## EXERCISE DIRECTIONS:
Under no circumstances alter the records; copy each one exactly.

## DATA SECTION:
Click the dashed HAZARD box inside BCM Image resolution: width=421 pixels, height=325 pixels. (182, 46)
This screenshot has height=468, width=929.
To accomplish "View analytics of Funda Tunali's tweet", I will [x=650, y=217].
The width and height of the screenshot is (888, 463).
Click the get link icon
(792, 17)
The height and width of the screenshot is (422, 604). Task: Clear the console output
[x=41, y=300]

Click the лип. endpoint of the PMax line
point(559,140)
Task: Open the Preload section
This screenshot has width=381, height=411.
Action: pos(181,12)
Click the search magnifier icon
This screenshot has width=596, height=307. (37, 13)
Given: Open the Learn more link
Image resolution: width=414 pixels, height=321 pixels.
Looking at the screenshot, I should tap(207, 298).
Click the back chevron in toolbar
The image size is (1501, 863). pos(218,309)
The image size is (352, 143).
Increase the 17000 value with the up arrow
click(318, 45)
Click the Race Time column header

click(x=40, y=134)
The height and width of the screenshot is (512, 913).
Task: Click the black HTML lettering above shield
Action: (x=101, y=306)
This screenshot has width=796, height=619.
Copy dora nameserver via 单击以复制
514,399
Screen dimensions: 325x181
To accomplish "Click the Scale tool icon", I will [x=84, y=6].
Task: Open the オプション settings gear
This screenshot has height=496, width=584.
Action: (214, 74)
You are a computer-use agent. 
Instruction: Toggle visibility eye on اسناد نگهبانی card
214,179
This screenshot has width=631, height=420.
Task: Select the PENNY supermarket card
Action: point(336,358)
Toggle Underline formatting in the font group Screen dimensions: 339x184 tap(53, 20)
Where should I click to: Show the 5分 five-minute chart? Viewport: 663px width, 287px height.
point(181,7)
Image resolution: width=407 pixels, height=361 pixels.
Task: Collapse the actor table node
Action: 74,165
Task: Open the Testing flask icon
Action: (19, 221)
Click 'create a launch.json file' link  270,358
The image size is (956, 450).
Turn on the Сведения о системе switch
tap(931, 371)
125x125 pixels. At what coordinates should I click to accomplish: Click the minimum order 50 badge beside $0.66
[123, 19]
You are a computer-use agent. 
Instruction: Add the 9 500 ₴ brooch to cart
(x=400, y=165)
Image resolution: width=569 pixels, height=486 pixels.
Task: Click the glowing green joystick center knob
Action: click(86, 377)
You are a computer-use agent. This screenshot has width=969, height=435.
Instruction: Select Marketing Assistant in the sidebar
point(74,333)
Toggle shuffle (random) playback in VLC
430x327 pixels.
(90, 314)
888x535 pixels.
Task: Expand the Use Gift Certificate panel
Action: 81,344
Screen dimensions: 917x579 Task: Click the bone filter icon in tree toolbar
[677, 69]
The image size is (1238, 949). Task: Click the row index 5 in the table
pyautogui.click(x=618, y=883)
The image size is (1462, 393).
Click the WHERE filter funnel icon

## RESULT:
Click the dashed HAZARD box inside BCM Image resolution: width=421 pixels, height=325 pixels. (182, 46)
This screenshot has height=468, width=929.
To accomplish "View analytics of Funda Tunali's tweet", I will [x=650, y=217].
The width and height of the screenshot is (888, 463).
Click the get link icon
(792, 17)
The height and width of the screenshot is (422, 604). Task: Clear the console output
[x=41, y=300]

Click the лип. endpoint of the PMax line
point(559,140)
Task: Open the Preload section
This screenshot has width=381, height=411.
Action: pos(181,12)
Click the search magnifier icon
This screenshot has width=596, height=307. (37, 13)
Given: Open the Learn more link
Image resolution: width=414 pixels, height=321 pixels.
Looking at the screenshot, I should tap(207, 298).
Click the back chevron in toolbar
The image size is (1501, 863). pos(218,309)
The image size is (352, 143).
Increase the 17000 value with the up arrow
click(318, 45)
Click the Race Time column header

click(x=40, y=134)
The height and width of the screenshot is (512, 913).
Task: Click the black HTML lettering above shield
Action: (x=101, y=306)
This screenshot has width=796, height=619.
Copy dora nameserver via 单击以复制
514,399
Screen dimensions: 325x181
To accomplish "Click the Scale tool icon", I will [x=84, y=6].
Task: Open the オプション settings gear
This screenshot has height=496, width=584.
Action: (214, 74)
You are a computer-use agent. 
Instruction: Toggle visibility eye on اسناد نگهبانی card
214,179
This screenshot has width=631, height=420.
Task: Select the PENNY supermarket card
Action: point(336,358)
Toggle Underline formatting in the font group Screen dimensions: 339x184 tap(53, 20)
Where should I click to: Show the 5分 five-minute chart? Viewport: 663px width, 287px height.
point(181,7)
Image resolution: width=407 pixels, height=361 pixels.
Task: Collapse the actor table node
Action: 74,165
Task: Open the Testing flask icon
Action: (19, 221)
Click 'create a launch.json file' link  270,358
The image size is (956, 450).
Turn on the Сведения о системе switch
tap(931, 371)
125x125 pixels. At what coordinates should I click to accomplish: Click the minimum order 50 badge beside $0.66
[123, 19]
You are a computer-use agent. 
Instruction: Add the 9 500 ₴ brooch to cart
(x=400, y=165)
Image resolution: width=569 pixels, height=486 pixels.
Task: Click the glowing green joystick center knob
Action: click(86, 377)
You are a computer-use agent. This screenshot has width=969, height=435.
Instruction: Select Marketing Assistant in the sidebar
point(74,333)
Toggle shuffle (random) playback in VLC
430x327 pixels.
(90, 314)
888x535 pixels.
Task: Expand the Use Gift Certificate panel
Action: 81,344
Screen dimensions: 917x579 Task: Click the bone filter icon in tree toolbar
[677, 69]
The image size is (1238, 949). Task: Click the row index 5 in the table
pyautogui.click(x=618, y=883)
The image size is (1462, 393).
Click the WHERE filter funnel icon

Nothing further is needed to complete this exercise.